PROBLEM TO WORK ON: Please retype the listing exactly as it appears, skipping each picture.
************
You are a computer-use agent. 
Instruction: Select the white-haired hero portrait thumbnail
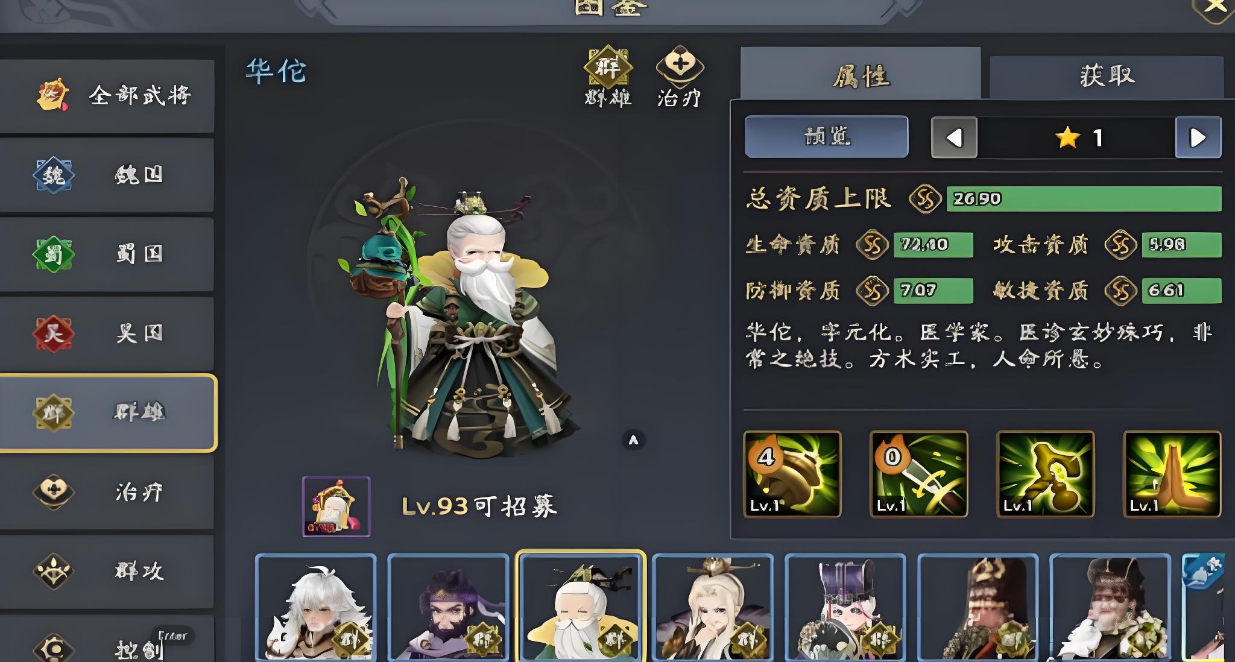tap(316, 607)
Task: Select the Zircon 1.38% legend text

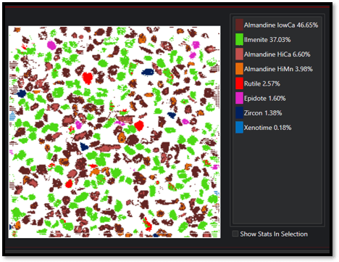Action: (x=263, y=113)
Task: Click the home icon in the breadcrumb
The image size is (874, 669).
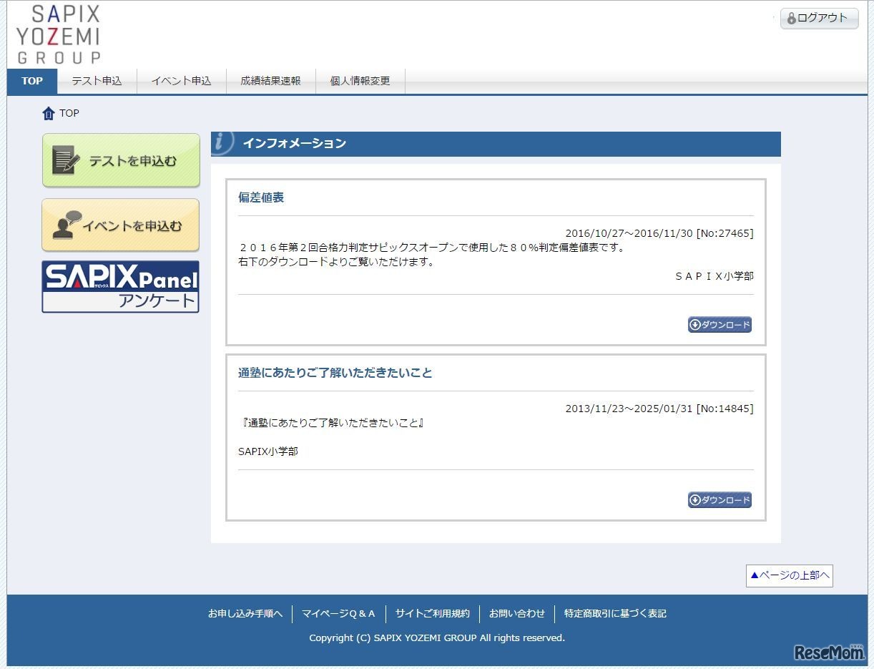Action: (48, 113)
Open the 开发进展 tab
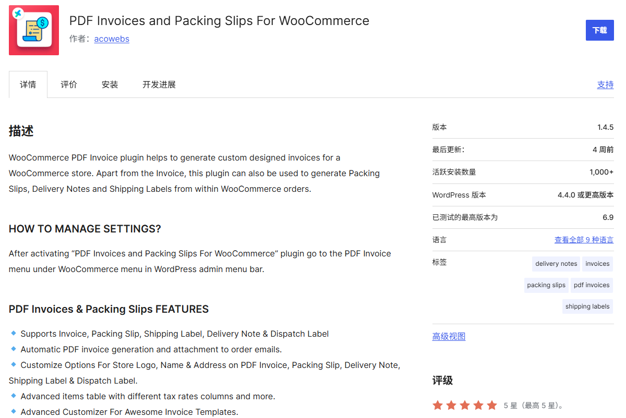This screenshot has height=418, width=626. (159, 84)
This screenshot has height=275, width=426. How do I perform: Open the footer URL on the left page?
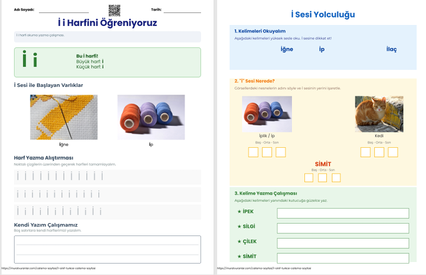(x=48, y=268)
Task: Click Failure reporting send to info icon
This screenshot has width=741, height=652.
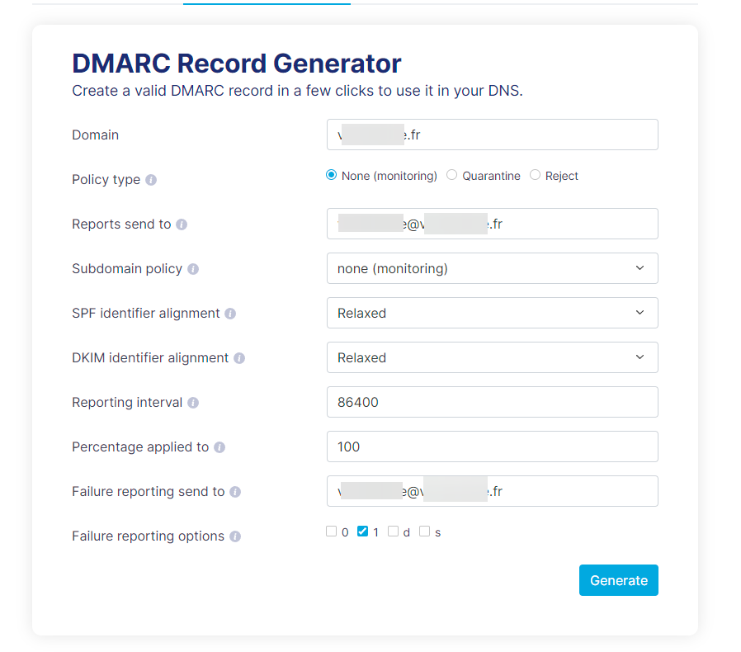Action: tap(235, 492)
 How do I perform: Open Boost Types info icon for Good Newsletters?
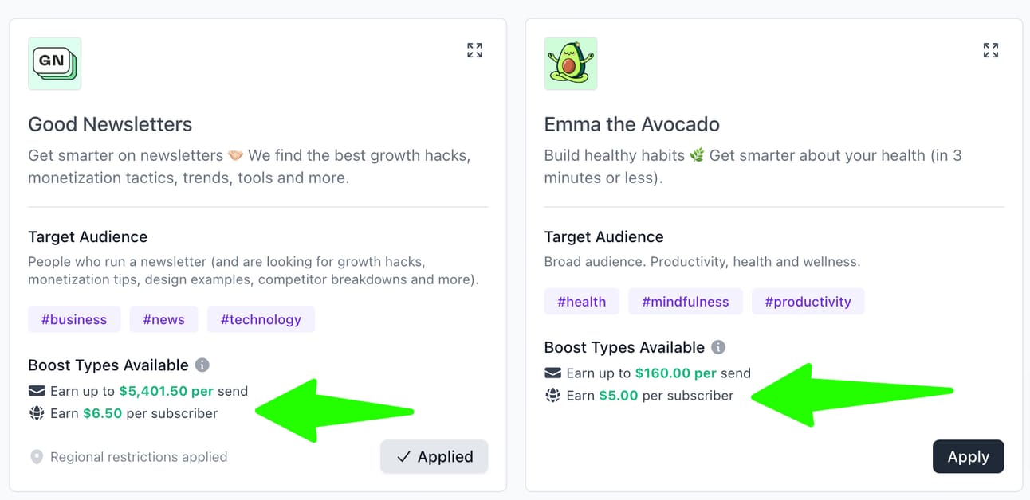pos(202,365)
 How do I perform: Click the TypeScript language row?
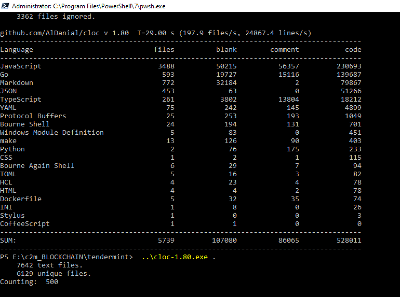[x=21, y=99]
************
ANSWER AREA:
You are a computer-use agent. 
Instruction: Select the white-haired hero portrait thumbnail
tap(316, 607)
Task: Select the Zircon 1.38% legend text

Action: (x=263, y=113)
Task: Click the home icon in the breadcrumb
The image size is (874, 669).
Action: (48, 113)
Open the 开发进展 tab
This screenshot has height=418, width=626. (159, 84)
This screenshot has height=275, width=426. How do I perform: Open the footer URL on the left page?
(x=48, y=268)
Task: Click Failure reporting send to info icon
This screenshot has width=741, height=652.
Action: tap(235, 492)
 How do I perform: Open Boost Types info icon for Good Newsletters?
pos(202,365)
 How do I perform: Click the TypeScript language row?
[x=21, y=99]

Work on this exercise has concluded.